Aims
To investigate the role of onabotulinumtoxinA (BTX‐A) injections in patients with failed augmentation cystoplasty for neuropathic or idiopathic detrusor overactivity (NDO or IDO).
Methods
A retrospective review of all cystoplasty patients who underwent onabotulinumtoxinA injection at a tertiary center between 2008 and 2019 was performed. Details including indications and time from cystoplasty, video‐urodynamic parameters, onabotulinumtoxinA dose, and clinical outcomes were analyzed. Telephone interview was performed for patients that requested repeat onabotulinumtoxinA injections. The interview included a modified PGIC7 and UDI6 questionnaires. A positive clinical response was considered improvement of overactive symptoms sufficient to merit repeat onabotulinumtoxinA injection and a modified PGIC7 of four or above.
Results
Thirty patients were identified (11 men and 19 women).
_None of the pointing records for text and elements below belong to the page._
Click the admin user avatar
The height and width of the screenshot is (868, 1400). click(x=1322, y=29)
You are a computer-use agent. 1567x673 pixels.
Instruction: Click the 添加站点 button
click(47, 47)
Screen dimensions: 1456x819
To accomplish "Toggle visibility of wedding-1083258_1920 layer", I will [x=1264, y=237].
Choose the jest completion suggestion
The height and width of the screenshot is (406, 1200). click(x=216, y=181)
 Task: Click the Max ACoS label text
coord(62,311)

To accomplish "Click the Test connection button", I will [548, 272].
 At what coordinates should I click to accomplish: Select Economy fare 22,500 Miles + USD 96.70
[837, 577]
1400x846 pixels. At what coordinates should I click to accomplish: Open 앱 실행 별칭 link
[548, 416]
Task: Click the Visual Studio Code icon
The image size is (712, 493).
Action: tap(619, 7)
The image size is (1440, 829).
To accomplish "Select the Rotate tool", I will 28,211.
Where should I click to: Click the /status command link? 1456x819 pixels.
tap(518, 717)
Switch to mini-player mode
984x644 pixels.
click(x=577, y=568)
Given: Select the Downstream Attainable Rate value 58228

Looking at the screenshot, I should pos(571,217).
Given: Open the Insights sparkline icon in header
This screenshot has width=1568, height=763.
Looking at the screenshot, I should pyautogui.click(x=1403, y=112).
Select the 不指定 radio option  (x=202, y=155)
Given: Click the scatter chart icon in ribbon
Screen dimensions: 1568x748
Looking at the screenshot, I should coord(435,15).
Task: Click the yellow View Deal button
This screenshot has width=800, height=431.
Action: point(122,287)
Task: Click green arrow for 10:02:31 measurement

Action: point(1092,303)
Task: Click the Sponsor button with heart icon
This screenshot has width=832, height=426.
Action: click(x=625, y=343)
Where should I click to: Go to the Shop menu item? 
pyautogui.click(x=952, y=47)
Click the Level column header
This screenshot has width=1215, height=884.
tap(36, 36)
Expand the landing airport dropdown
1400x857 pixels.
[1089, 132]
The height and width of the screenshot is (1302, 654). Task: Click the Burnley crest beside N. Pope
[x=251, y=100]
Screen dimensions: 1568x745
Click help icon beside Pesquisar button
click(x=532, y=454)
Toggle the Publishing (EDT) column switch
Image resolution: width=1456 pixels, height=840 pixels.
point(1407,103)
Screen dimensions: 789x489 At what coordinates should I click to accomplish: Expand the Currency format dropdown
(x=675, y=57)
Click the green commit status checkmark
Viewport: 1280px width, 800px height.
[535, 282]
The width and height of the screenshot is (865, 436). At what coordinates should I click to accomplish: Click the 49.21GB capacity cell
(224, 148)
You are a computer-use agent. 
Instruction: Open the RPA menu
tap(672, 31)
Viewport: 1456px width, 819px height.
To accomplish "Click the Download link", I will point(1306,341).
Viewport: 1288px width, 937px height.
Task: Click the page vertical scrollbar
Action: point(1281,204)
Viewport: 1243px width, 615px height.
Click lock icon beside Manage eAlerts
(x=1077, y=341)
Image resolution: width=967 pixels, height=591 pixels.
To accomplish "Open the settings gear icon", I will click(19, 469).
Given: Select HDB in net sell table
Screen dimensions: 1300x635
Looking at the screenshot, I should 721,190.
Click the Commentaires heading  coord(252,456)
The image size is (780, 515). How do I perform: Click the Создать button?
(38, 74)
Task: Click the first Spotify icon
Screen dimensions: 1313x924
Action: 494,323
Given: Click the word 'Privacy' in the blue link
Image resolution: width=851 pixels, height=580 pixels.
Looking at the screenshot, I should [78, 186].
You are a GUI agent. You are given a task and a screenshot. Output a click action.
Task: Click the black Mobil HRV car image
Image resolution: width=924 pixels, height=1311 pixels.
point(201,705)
The indications for augmentation were IDO (n = 18) or NDO (n = 12). Mean age at the time of cystoplasty was 42 years (range, 10‐61). Interval between cystoplasty and initial onabotulinumtoxinA was 98 months (range, 3‐271). Video‐urodynamics before onabotulinumtoxinA revealed low compliance in 13 patients, DO in 22 patients, and combined low compliance/DO in 10. The median maximum cystometric bladder capacity was 338 mL (range, 77‐570 mL). Thirteen patients responded to onabotulinumtoxinA injections. Higher peak DO pressure was associated with a significantly higher chance that the patient would experience benefit from the injections P = .026). The patients that responded to onabotulinumtoxin A underwent a total of 115 procedures (mean, 8.8 injections) over a mean 88 months (range, 20‐157 months).
Conclusions
Forty‐three percent of patients responded well to intra‐detrusor onabotulinumtoxinA injections. This avoided the need for more invasive surgery and had a positive impact on their quality of life.